[Pixel coordinate grounding data]
****************************************
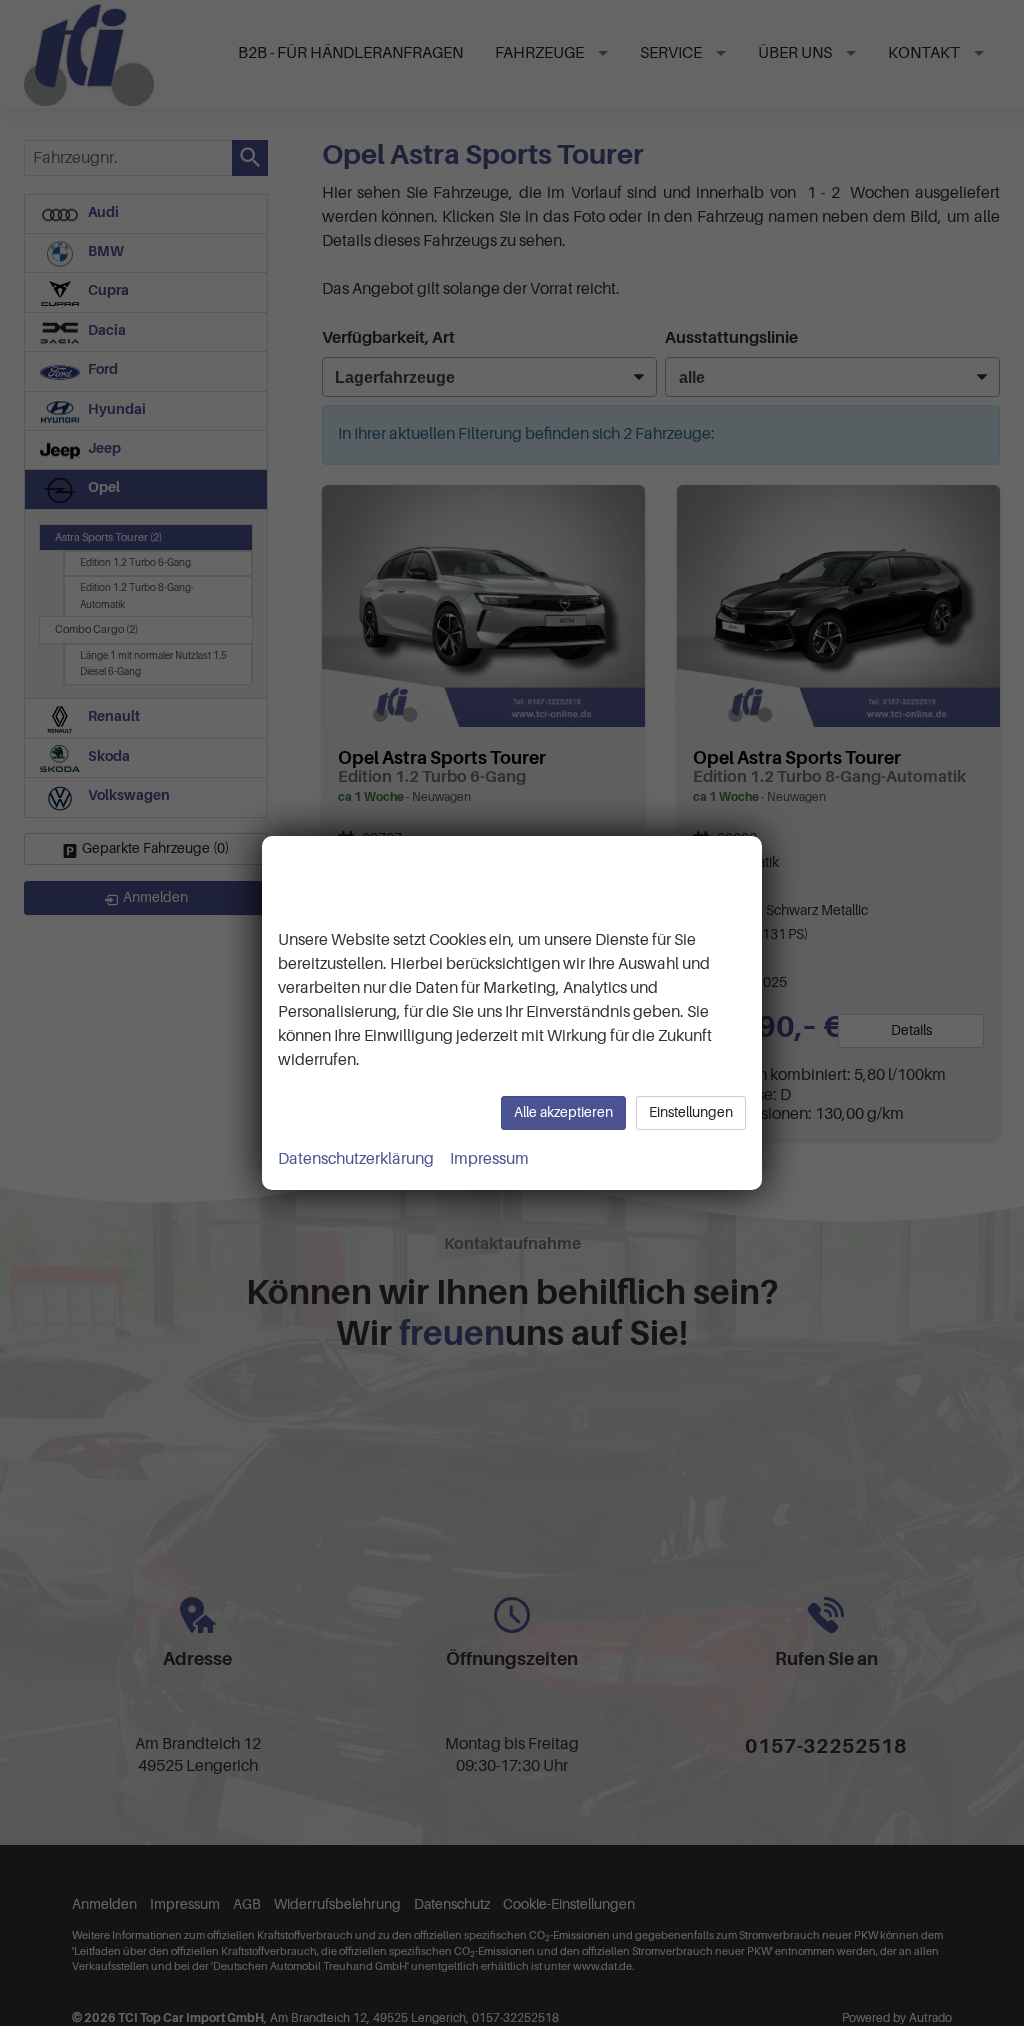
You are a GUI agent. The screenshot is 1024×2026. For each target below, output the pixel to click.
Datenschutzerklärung (356, 1159)
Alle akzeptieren (563, 1112)
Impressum (489, 1159)
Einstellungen (691, 1112)
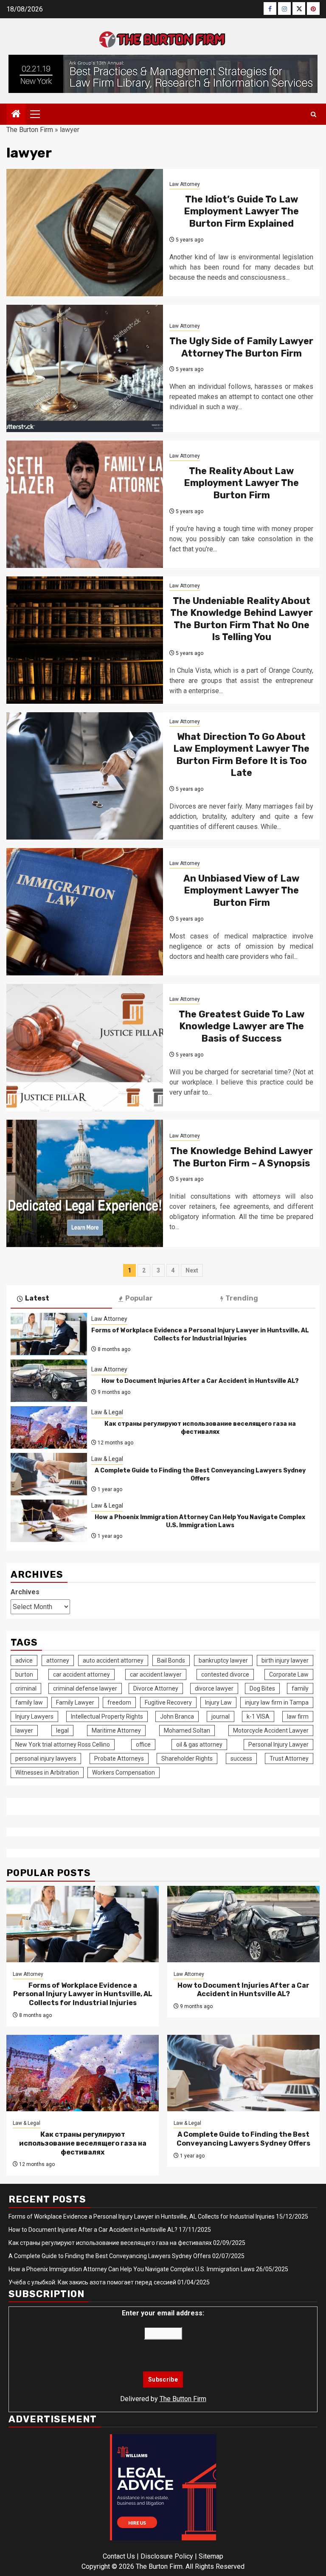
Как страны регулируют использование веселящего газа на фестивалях (200, 1427)
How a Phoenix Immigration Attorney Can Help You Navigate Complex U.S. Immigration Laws (200, 1521)
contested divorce (225, 1674)
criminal (26, 1688)
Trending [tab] (241, 1298)
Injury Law (218, 1702)
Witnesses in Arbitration (47, 1772)
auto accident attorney (113, 1660)
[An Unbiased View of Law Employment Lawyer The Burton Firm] (84, 911)
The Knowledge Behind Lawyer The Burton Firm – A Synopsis (241, 1157)
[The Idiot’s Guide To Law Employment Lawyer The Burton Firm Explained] (84, 232)
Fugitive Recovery (168, 1702)
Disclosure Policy (167, 2556)
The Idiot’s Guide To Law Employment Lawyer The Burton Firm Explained (241, 211)
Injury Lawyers (34, 1716)
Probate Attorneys (119, 1758)
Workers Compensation (123, 1772)
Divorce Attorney (155, 1688)
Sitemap (211, 2556)
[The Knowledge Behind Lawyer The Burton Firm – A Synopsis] (84, 1183)
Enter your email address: (163, 2313)
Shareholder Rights (187, 1758)
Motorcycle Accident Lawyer (271, 1730)
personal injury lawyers (45, 1758)
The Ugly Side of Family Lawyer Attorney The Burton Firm (241, 347)
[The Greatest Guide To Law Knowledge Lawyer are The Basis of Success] (84, 1047)
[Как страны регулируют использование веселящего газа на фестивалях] (49, 1427)
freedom (119, 1702)
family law (29, 1702)
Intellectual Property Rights (107, 1716)
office (143, 1744)
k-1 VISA (258, 1716)
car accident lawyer (156, 1674)
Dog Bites (262, 1688)
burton (24, 1674)
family (300, 1688)
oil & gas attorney (199, 1744)
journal (220, 1716)
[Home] (16, 115)
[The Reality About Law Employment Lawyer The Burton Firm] (84, 504)
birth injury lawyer (285, 1660)
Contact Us (119, 2556)
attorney (57, 1660)
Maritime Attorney (116, 1730)
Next (191, 1270)
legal (62, 1730)
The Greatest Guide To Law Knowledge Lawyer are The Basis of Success (241, 1026)
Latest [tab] (37, 1298)
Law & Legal (107, 1412)
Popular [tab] (139, 1298)
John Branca (177, 1716)
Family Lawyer (75, 1702)
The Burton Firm (29, 130)
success (241, 1758)
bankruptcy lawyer (223, 1660)
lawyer (24, 1730)
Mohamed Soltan (187, 1730)
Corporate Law (289, 1674)
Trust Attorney (289, 1758)
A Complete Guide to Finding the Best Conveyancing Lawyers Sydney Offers (200, 1474)
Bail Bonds (171, 1660)
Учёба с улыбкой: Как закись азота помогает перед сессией (92, 2282)
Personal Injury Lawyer (278, 1744)
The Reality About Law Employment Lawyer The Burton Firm (241, 483)
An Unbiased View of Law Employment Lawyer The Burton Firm (241, 890)
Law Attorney (184, 184)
****************************************
Directions for this task:
Your reply is to repeat, unchanged, the lines above running from the one with "Sitemap (211, 2556)" up to and including the one with "The Ugly Side".

Solution:
Sitemap (211, 2556)
[The Knowledge Behind Lawyer The Burton Firm – A Synopsis] (84, 1183)
Enter your email address: (163, 2313)
Shareholder Rights (187, 1758)
Motorcycle Accident Lawyer (271, 1730)
personal injury lawyers (45, 1758)
The Ugly Side of Family Lawyer Attorney The Burton Firm (241, 347)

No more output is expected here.